- [DIRECTIVE] Reproduce the stretch of records from the very start through the line that contains "(x=238, y=464)", word for word. Leave the pictures out of your answer.
-- Start SUPPLIED MATERIAL --
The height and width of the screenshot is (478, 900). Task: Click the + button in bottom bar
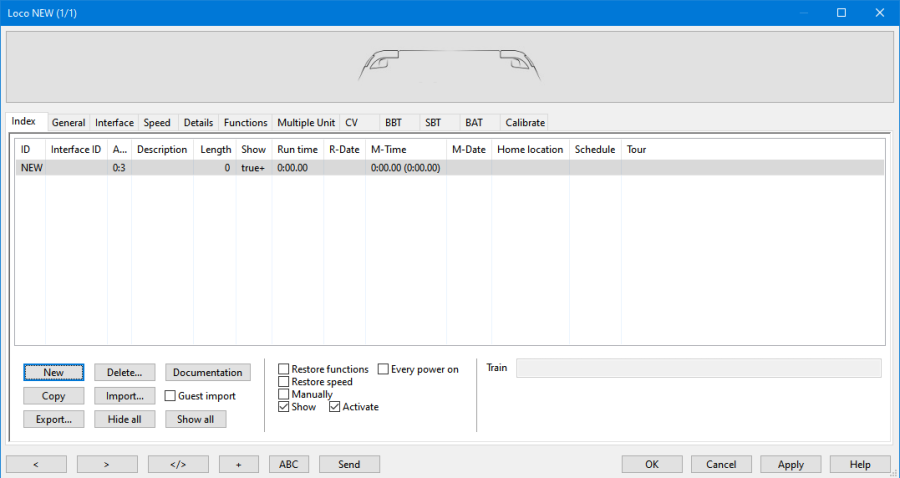(x=238, y=464)
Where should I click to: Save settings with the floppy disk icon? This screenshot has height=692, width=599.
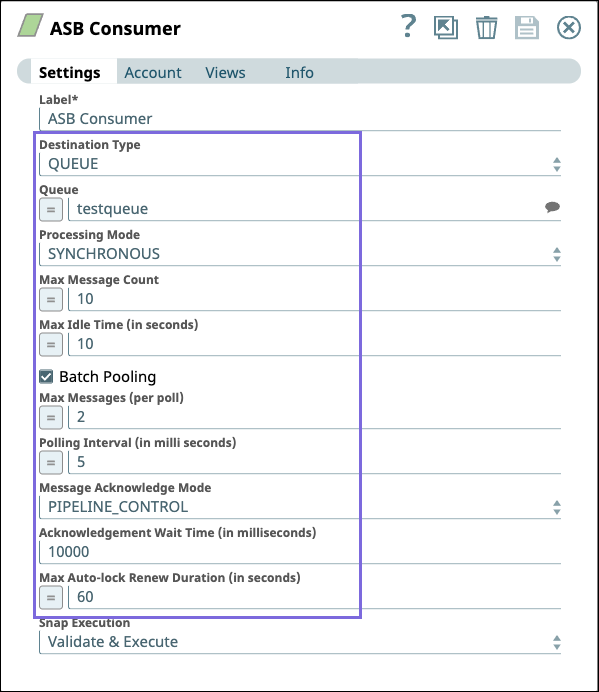(527, 28)
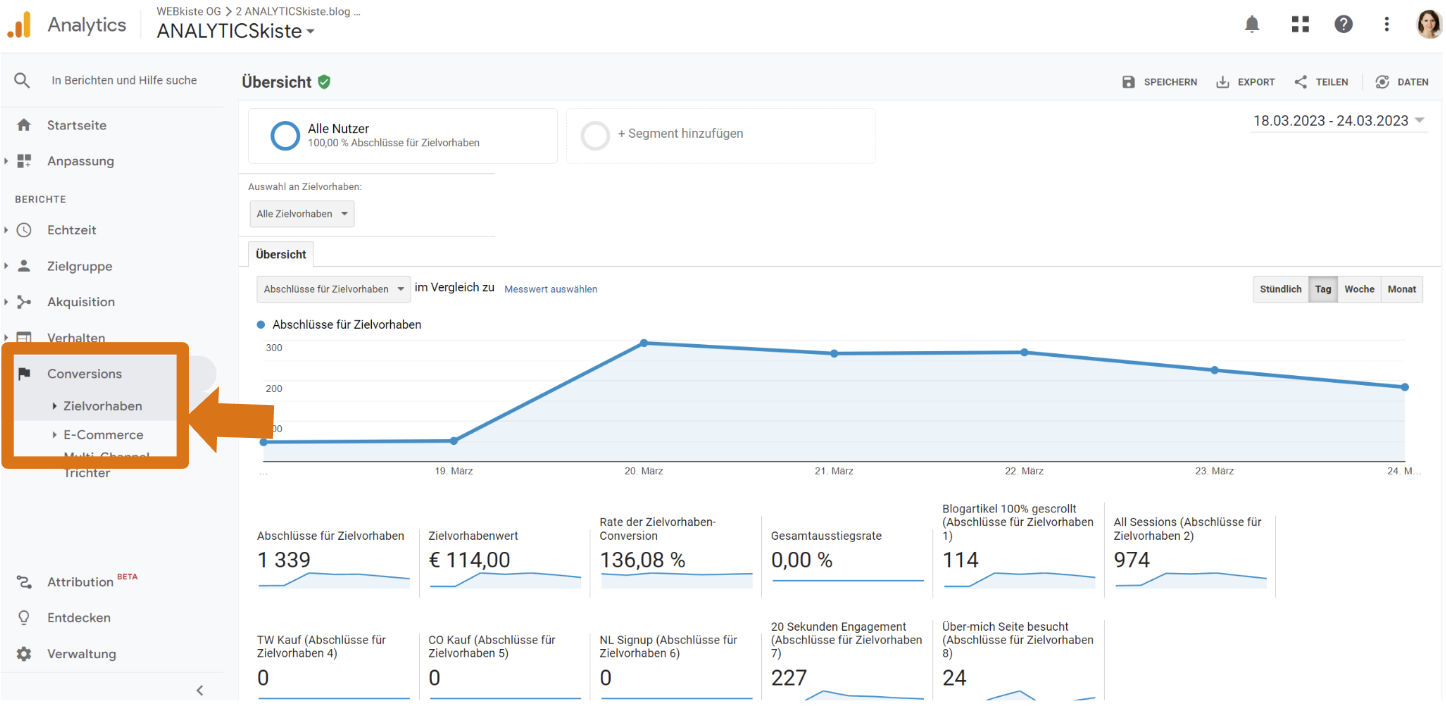The width and height of the screenshot is (1446, 710).
Task: Collapse the sidebar with the chevron arrow
Action: [199, 689]
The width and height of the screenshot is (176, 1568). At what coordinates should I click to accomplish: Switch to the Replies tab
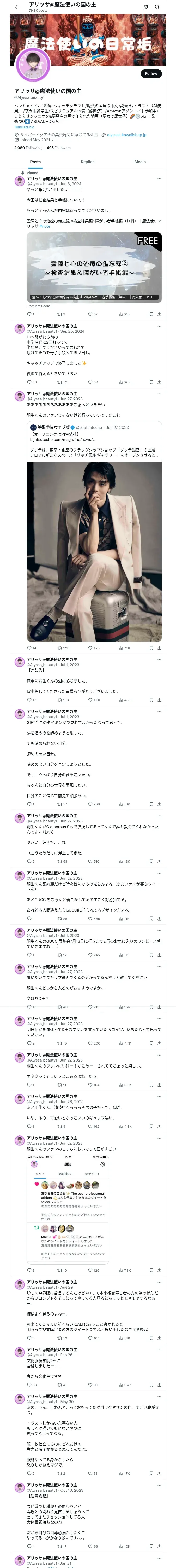click(x=87, y=162)
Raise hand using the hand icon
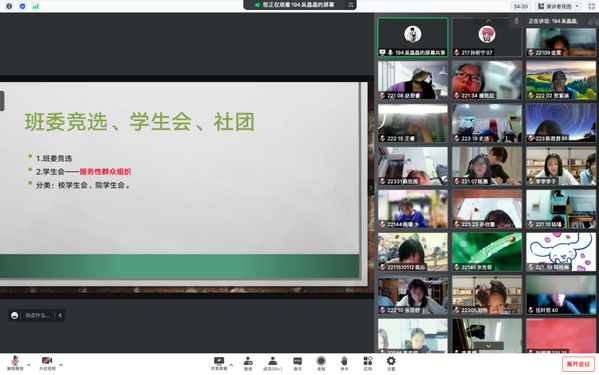 pyautogui.click(x=344, y=364)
-- End SUPPLIED MATERIAL --
- [EXERCISE ANSWER]
The height and width of the screenshot is (478, 900). Task: Click the + button in bottom bar
(x=238, y=464)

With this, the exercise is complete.